Lunch done, we decided to head for Blossoms and try our luck. (Blossoms is this cult book store on Church Street that usually gives fantastic deals on new and old books). So we went in to hunt, completely swathed with the smell of fresh and used books. I got lucky with one each of Ishiguro, Garcia, Kafka, Tolkien (promised myself I shall initiate someone into it) and Chitra Banerjee Divakaruni. No, I am not giving away the titles yet. I wanted to pick up Anjum Hasan’s Lunatic in My Head but the lady was helpful enough to take down my request with a promise to call me when it arrives. (update: she kept her promise and I am picking it up today!) My buddy picked up a few old Grishams and the adorable “Marley & Me” We reach the counter to pay for our loot. Before Buddy Boy can grab his wallet I shove my plastic at the man at the counter. Buddy Boy protests, but the supercilious I say ‘Owners keepers!’ Buddy Boy goes quiet and starts to look uneasy. Oh, how silly, I think, gloating at my instant wit. The POS machine emits funny sounds and gives up. ‘Disconnected’ it flashes.
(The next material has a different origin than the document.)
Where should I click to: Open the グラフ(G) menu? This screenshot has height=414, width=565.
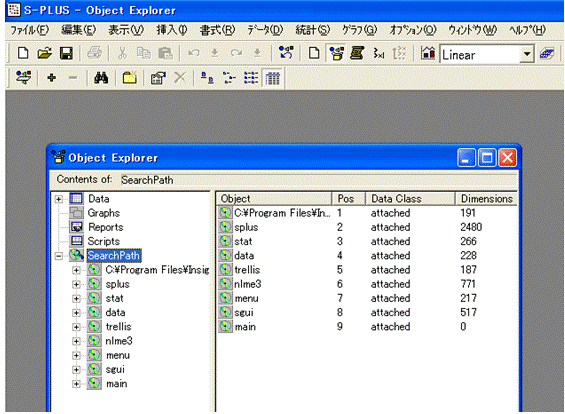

While I am convincing counter guy to try again Buddy Boy slips his card to the man and keeps his eyes away from me. This time a smooth swipe and the machine obviously likes him and prints the slip for signing. I feel a smile slowly creep at the corner of his mouth. The counter guy hands me the packet. Buddy Boy slips in his hand and coolly takes over the parcel from the man and turns towards me and whispers, ‘What did you say just now? Owners keepers…eh?’
We don’t speak till we reach the neighbouring Beer Café and order coffee (no alcohol service remember!). Then he bends close to me and grins ‘But there’s a lesson in this.’ Flushed with embarrassment I run my eyes over the fat packet of books that he now gets to take home. He says slowly, drawing each word so that there is no wayt I miss a single one, ‘Remember, there are many a slip between the swipe and the sweep’ followed by a cheshire grin. So, you are going to hold this against me for the rest of our lives. It was a statement. Yes of course, he says. And rest assured your grandchildren will know about your foot in the mouth wit ha! He is right. I know he would do that to me. Please can I have some of the books? But he has already moved on to other things. Life, lovers, parents, friends, property, travel plans pass us by till dusk appears. Time to go I say. He too had to meet up a friend from out of town. As we walk down to our cars we talk shop some more. No, I have no books to take home. We say bye and I get into my car. Before I slam the door, he hands over the book packet with a smile. Grin. Thank God for best buddy!
Later the same night, I get an urgent call from Buddy Boy who proclaims eternal love in exchange for a promise that I wouldn’t refuse a request. Ok, what is it now? We are having a boys’ night out and we do not have any booze. We scanned the entire city but nothing. Can you please sneak a bottle from your dad’s bar cabinet? We are waiting at the entrance of your apartment block. Fantastic! Not only will I be a thief in my own home, but a bootlegger too! I can go to jail!!!! Fine, I will see what I can do, but gimme some time! Finally, wrapped a Red Label in a lingerie store bag (to deflect suspicion) and met them downstairs. The gents thank me profusely and head off to the party. So now I am hoping my dad doesn’t find out and neither the cops. But as someone says, ‘It’s your good deed for the year and you are absolved of all sin that you may commit this year’. So I am taking it in the right spirit. Wait a minute did I say spirit?